(Saved entries)
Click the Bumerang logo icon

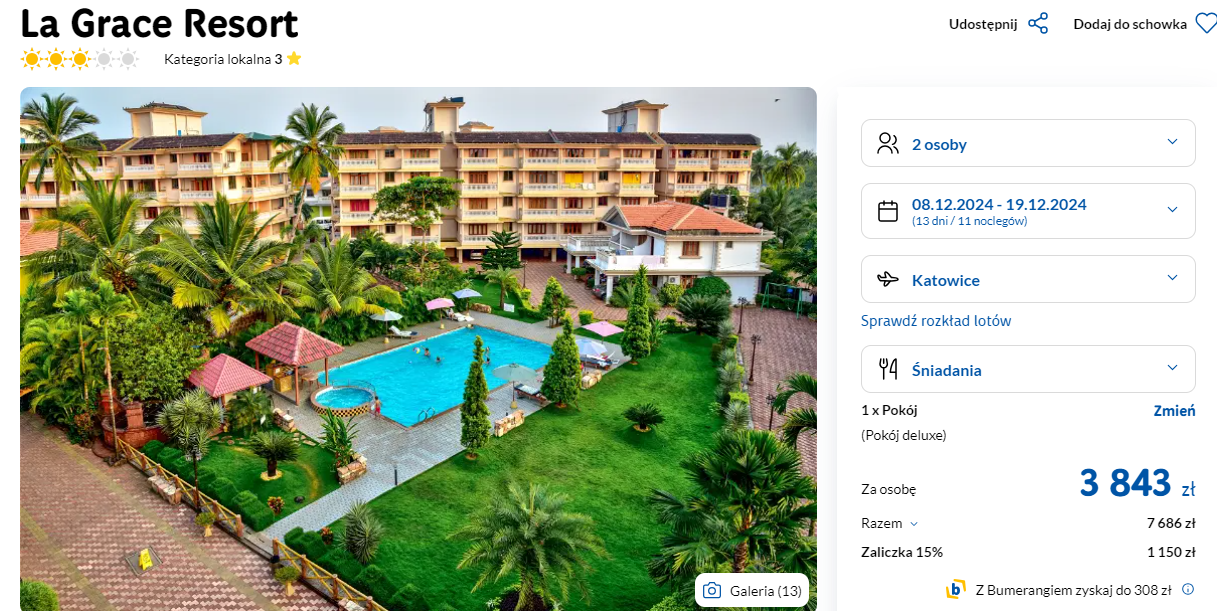click(956, 589)
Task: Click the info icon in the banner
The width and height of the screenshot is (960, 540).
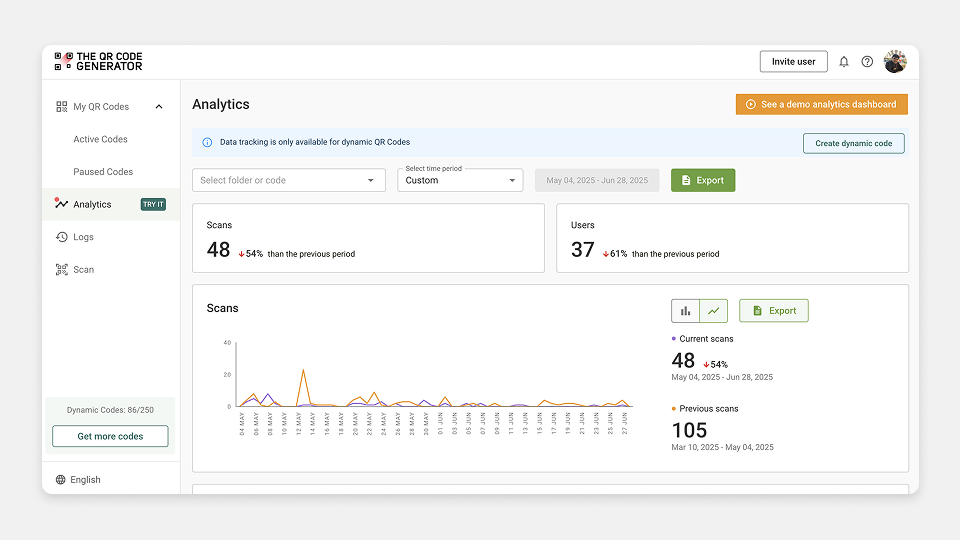Action: pos(207,143)
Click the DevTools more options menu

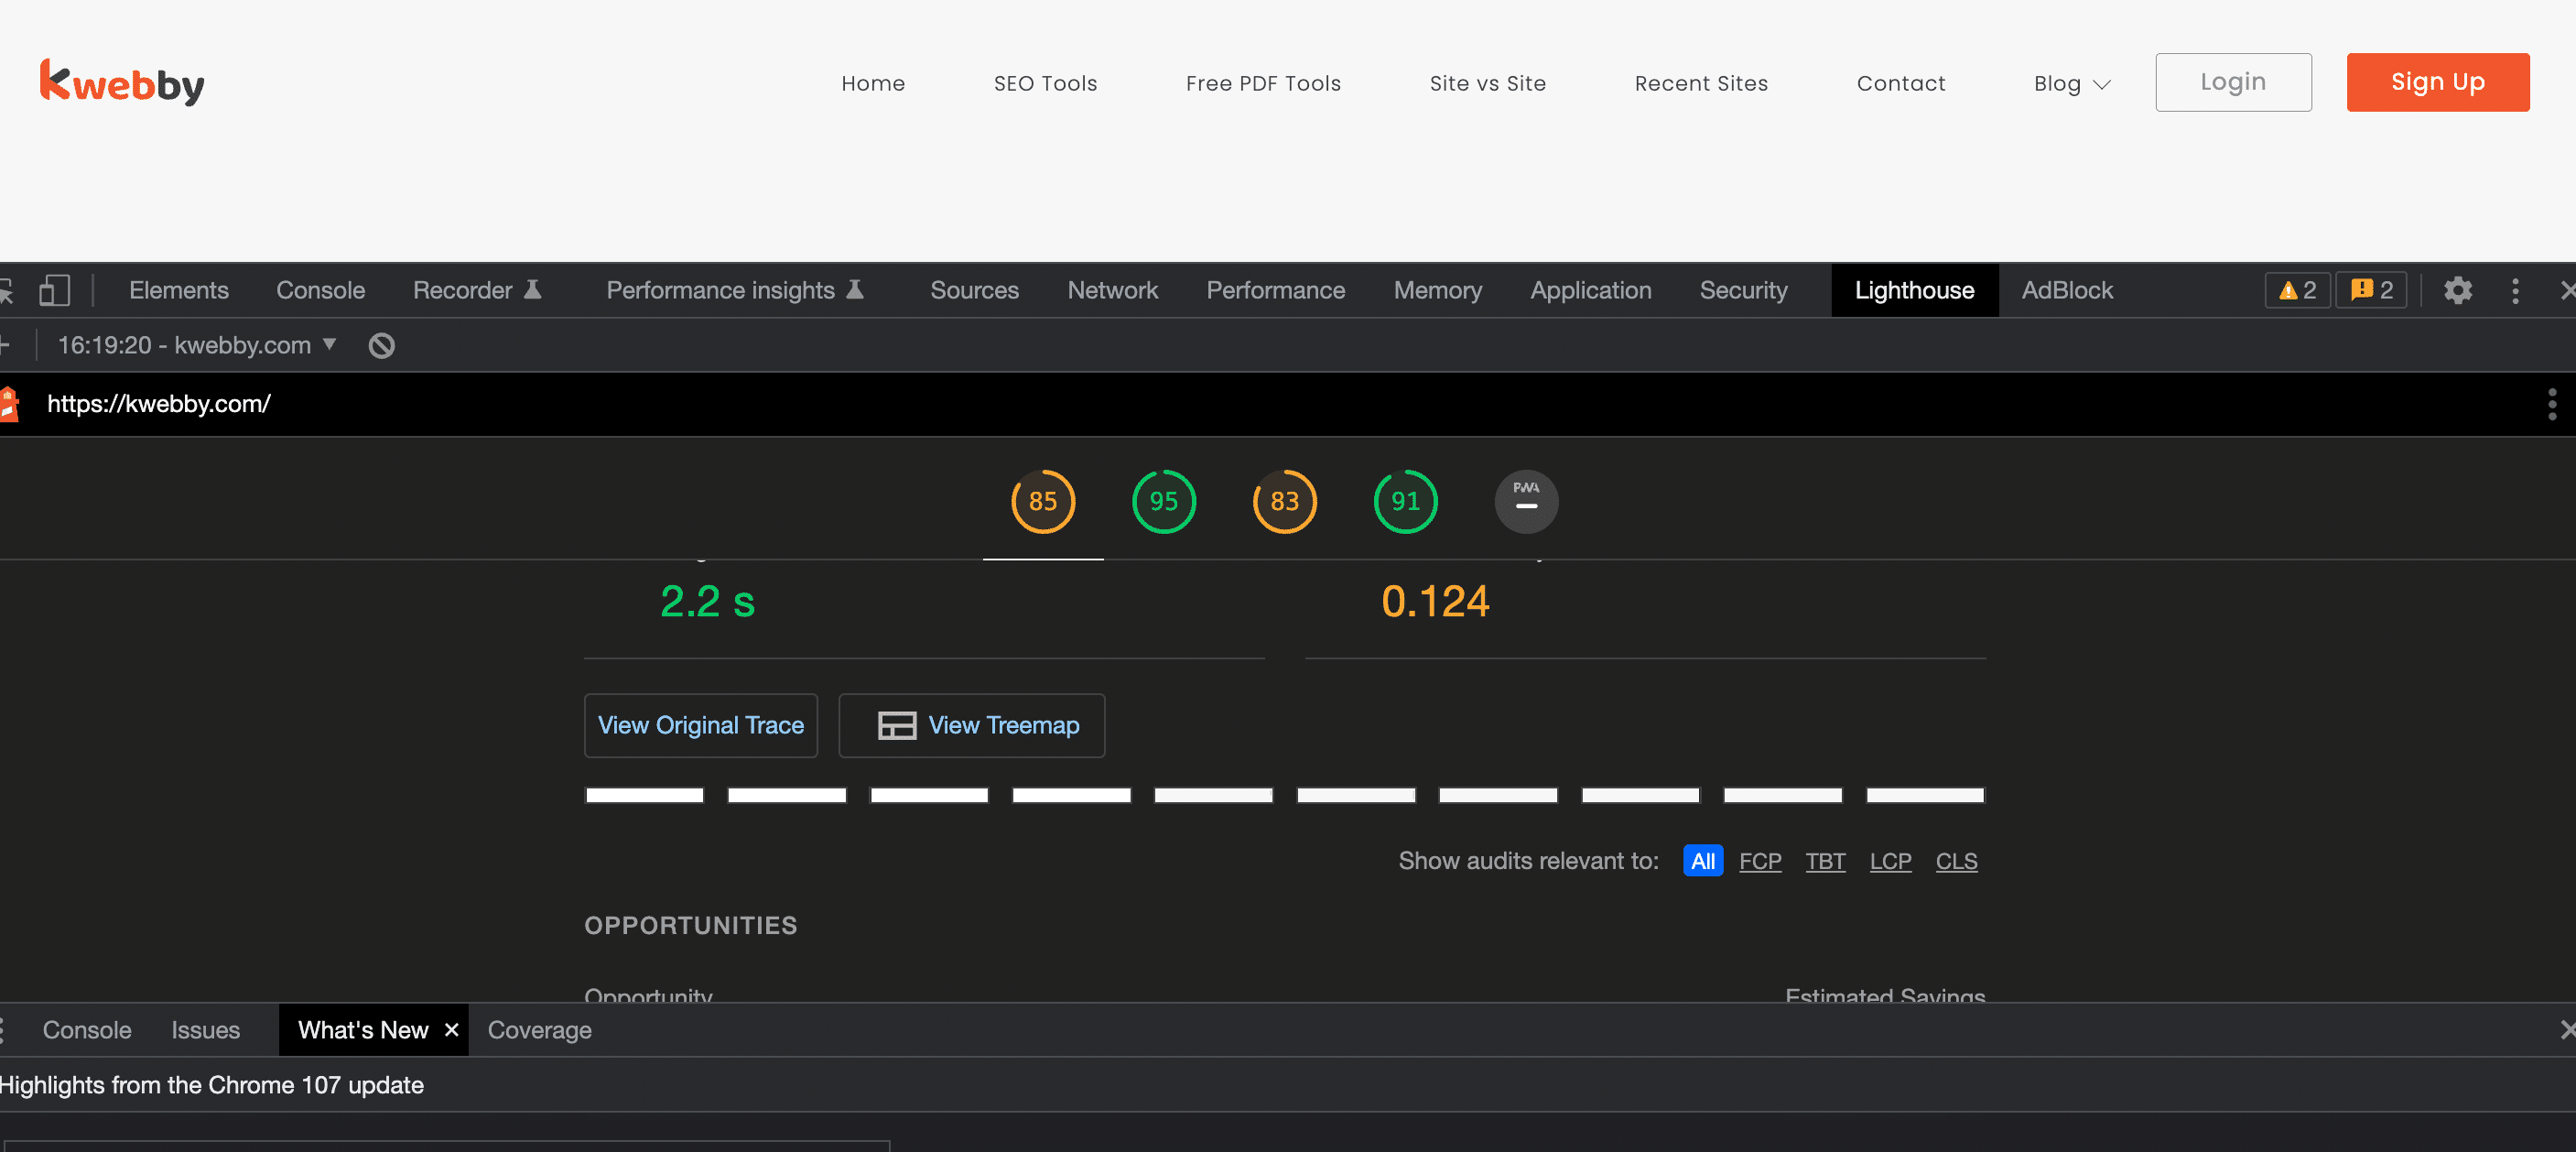(x=2516, y=291)
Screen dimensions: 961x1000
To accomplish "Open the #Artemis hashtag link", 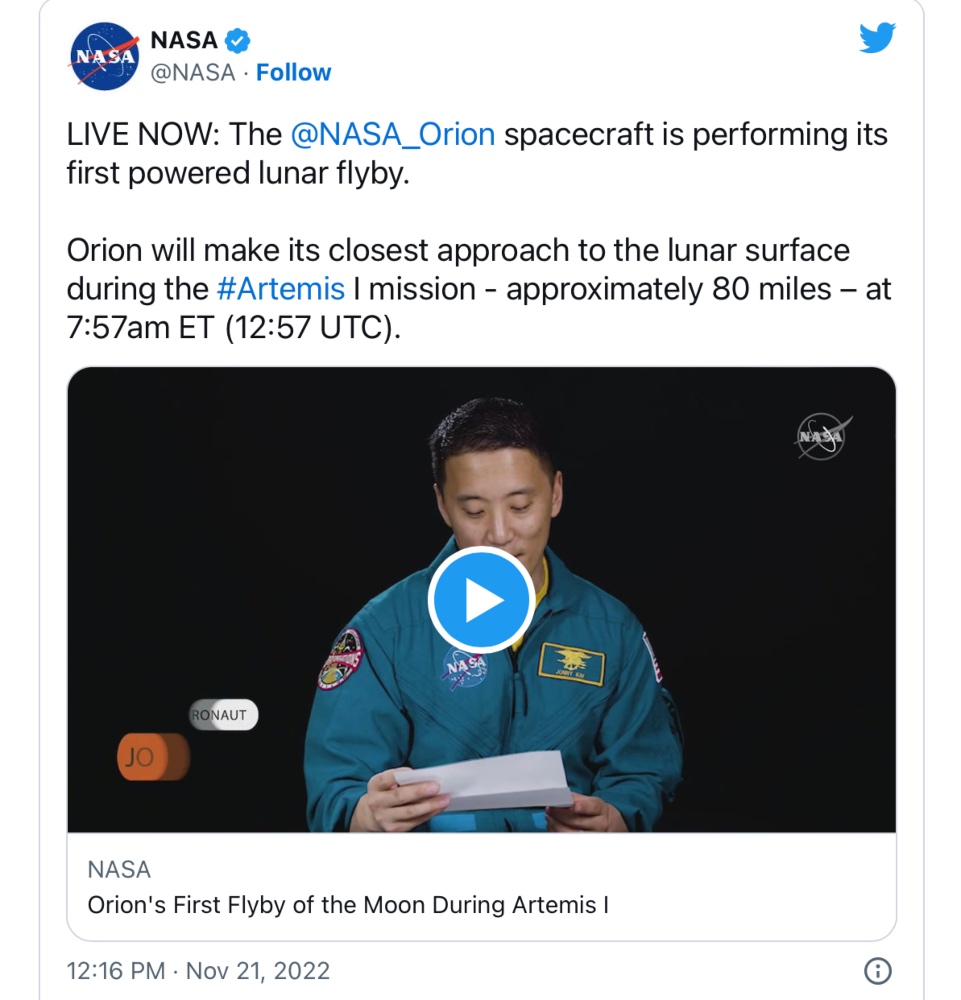I will click(x=281, y=289).
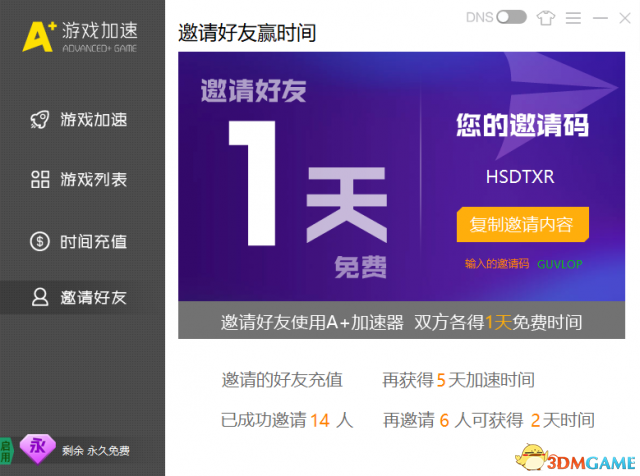Minimize the accelerator window
640x476 pixels.
599,18
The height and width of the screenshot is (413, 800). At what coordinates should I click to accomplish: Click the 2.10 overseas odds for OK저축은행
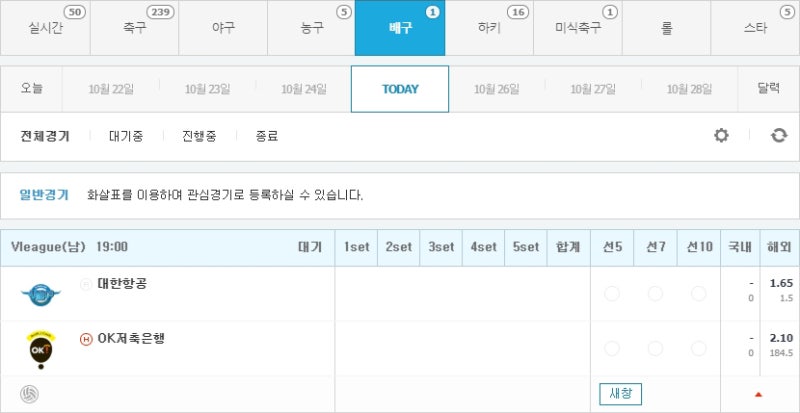click(781, 338)
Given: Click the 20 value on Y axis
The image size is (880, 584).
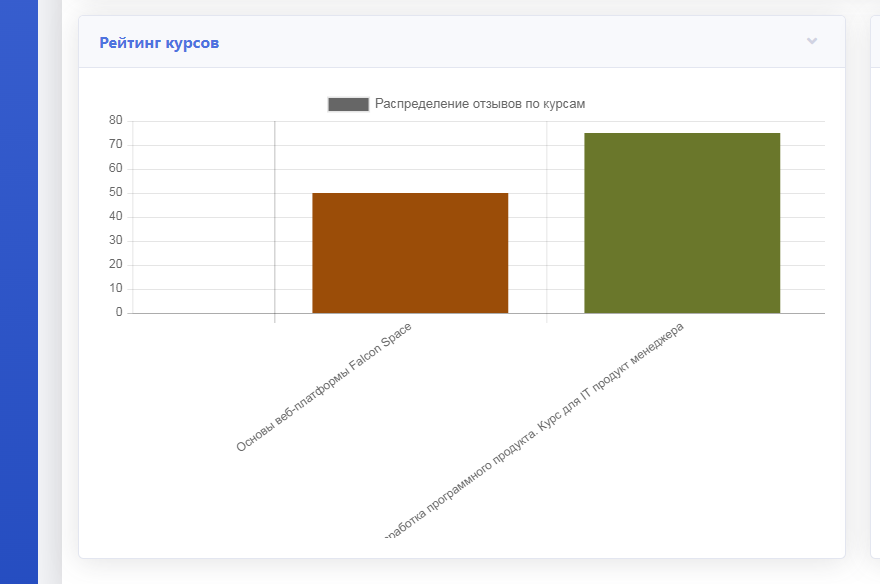Looking at the screenshot, I should (x=115, y=265).
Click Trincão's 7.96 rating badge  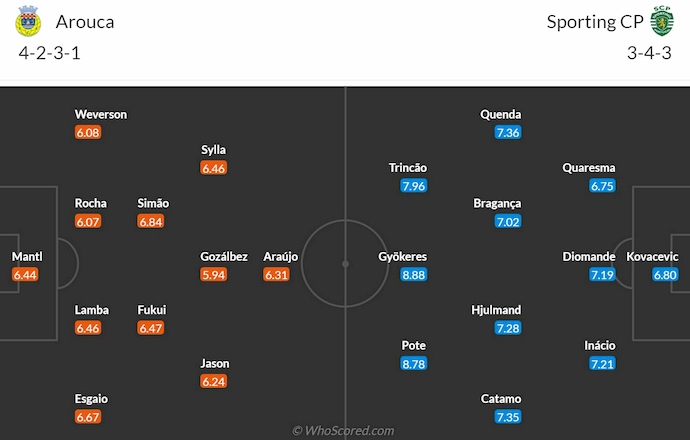pyautogui.click(x=413, y=186)
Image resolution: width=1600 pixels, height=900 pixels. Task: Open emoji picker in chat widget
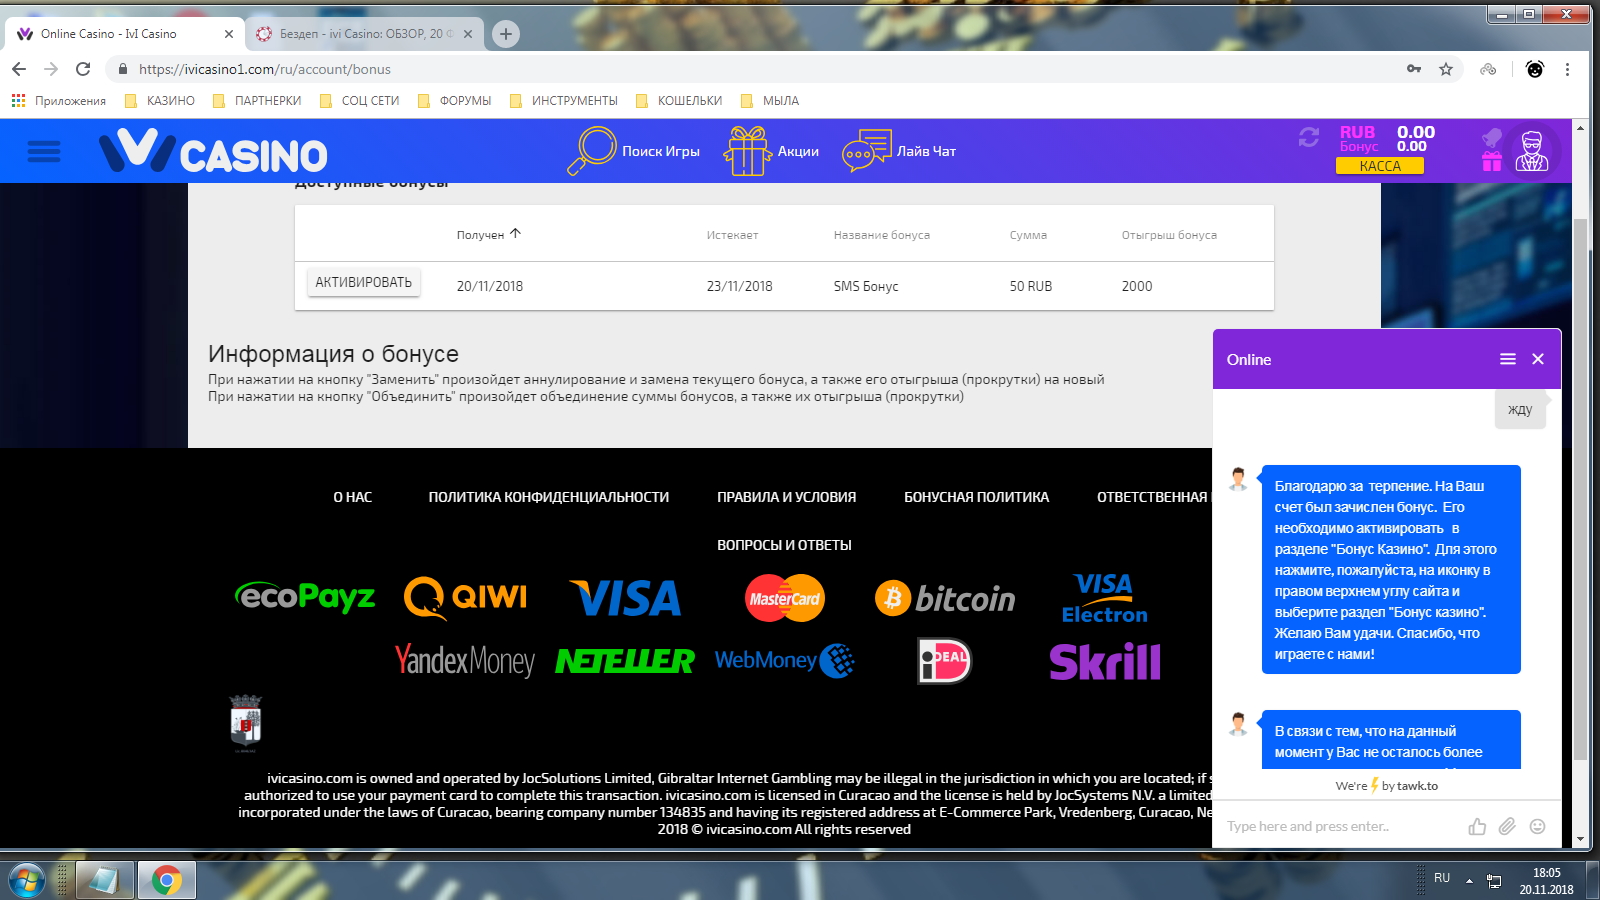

» **Your assignment**: Pull out every line of the records above that contains the word "Task".

» **Expected output**:
Task: Click the info icon in the banner
Image resolution: width=1600 pixels, height=900 pixels. Task: Open emoji picker in chat widget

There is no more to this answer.